When you reach the line in the data below that contains "You are a GUI", please start repeating lines exactly, and stop after the line that contains "Given: Open the green 小二胡工作室 link", repeating nothing else.

**DATA SHOWN:**
··········

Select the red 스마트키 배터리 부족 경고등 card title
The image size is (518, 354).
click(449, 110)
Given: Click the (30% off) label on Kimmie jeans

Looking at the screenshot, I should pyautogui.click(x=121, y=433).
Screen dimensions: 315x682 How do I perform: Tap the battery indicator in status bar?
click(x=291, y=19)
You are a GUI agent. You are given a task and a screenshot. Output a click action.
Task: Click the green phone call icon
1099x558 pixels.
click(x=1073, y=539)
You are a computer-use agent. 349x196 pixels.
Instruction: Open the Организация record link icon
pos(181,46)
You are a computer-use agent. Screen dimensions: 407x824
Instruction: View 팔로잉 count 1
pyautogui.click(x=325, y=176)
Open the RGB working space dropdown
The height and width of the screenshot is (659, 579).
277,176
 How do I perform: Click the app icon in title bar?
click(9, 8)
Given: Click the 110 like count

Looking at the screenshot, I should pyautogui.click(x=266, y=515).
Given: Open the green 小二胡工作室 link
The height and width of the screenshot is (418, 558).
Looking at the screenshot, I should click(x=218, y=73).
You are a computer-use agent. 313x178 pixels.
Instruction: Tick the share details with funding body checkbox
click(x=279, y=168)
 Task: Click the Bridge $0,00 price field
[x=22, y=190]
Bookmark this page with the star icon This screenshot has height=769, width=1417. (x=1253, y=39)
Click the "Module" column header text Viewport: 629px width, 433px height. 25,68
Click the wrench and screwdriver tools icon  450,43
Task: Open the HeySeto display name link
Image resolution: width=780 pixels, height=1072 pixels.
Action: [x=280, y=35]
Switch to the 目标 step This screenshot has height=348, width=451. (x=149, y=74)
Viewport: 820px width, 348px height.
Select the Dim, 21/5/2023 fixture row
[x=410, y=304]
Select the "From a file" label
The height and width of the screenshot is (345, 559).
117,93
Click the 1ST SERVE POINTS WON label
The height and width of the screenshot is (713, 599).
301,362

··········

**WRITTEN SOLUTION:**
You are a GUI agent. You are given a task and a screenshot. Output a click action.
Task: Click the green phone call icon
1099x558 pixels.
click(x=1073, y=539)
You are a computer-use agent. 349x196 pixels.
Instruction: Open the Организация record link icon
pos(181,46)
You are a computer-use agent. Screen dimensions: 407x824
Instruction: View 팔로잉 count 1
pyautogui.click(x=325, y=176)
Open the RGB working space dropdown
The height and width of the screenshot is (659, 579).
277,176
 How do I perform: Click the app icon in title bar?
click(9, 8)
Given: Click the 110 like count

Looking at the screenshot, I should pyautogui.click(x=266, y=515).
Given: Open the green 小二胡工作室 link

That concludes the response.